■ **To do**
Transcribe only the part of the material below that begins at the line containing "Click the フォーマット field label" and ends at the line containing "Close the setup window", with both kept and images left out.

■ **Available records**
== Segment start ==
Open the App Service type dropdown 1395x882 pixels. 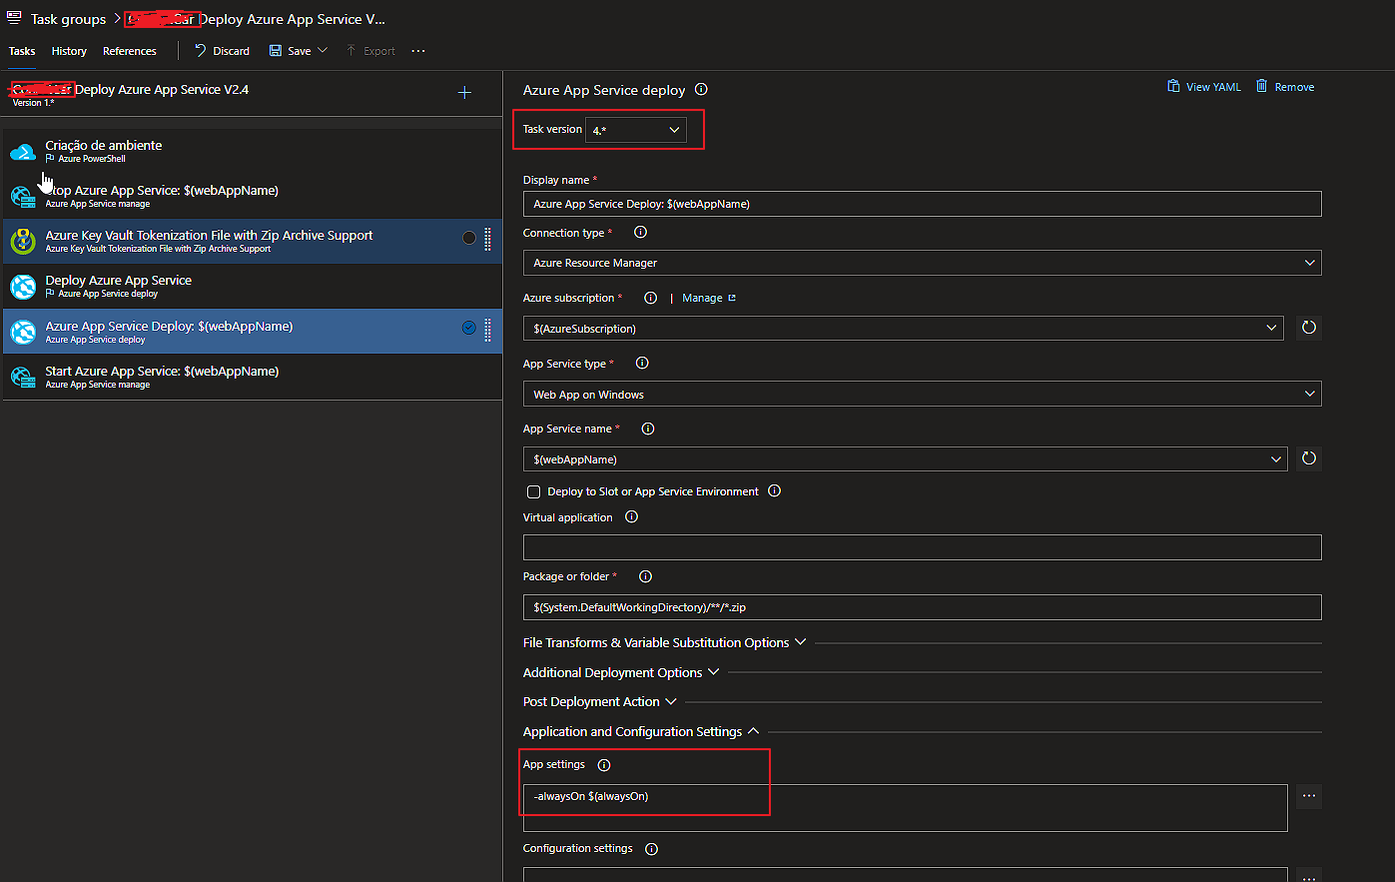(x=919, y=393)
== Segment end ==
== Segment start ==
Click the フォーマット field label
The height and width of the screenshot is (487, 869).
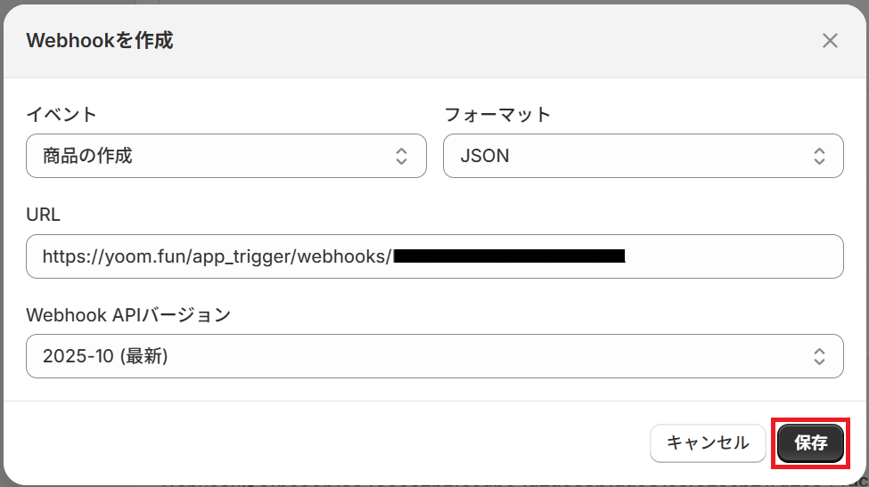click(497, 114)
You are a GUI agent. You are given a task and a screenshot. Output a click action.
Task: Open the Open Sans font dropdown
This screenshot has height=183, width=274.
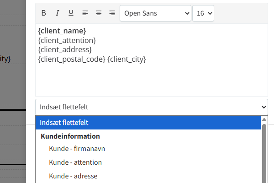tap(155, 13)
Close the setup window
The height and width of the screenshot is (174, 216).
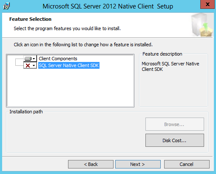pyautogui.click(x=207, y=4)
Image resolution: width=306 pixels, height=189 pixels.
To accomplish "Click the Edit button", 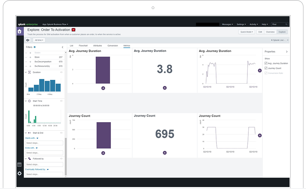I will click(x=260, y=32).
== Segment end ==
== Segment start ==
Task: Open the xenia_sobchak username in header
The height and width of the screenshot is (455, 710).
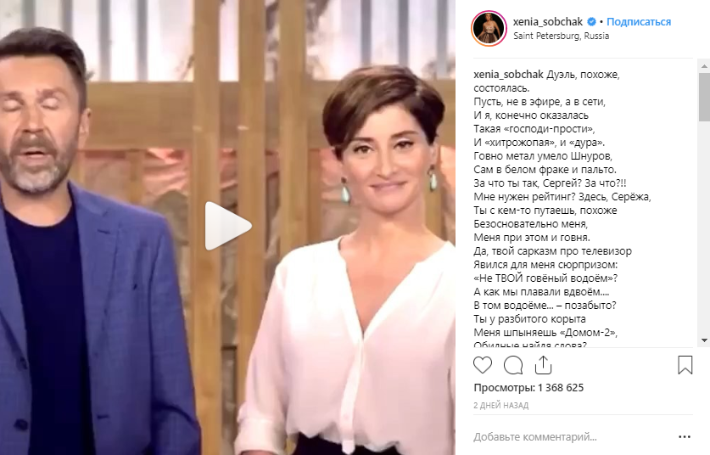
== Segment end ==
■ **Response to this exercise**
Click the フォーマット field label
The height and width of the screenshot is (487, 869).
click(497, 114)
You are a GUI agent. You are given a task and a screenshot. Output a click action.
Task: Open the Open Sans font dropdown
This screenshot has height=183, width=274.
tap(155, 13)
Close the setup window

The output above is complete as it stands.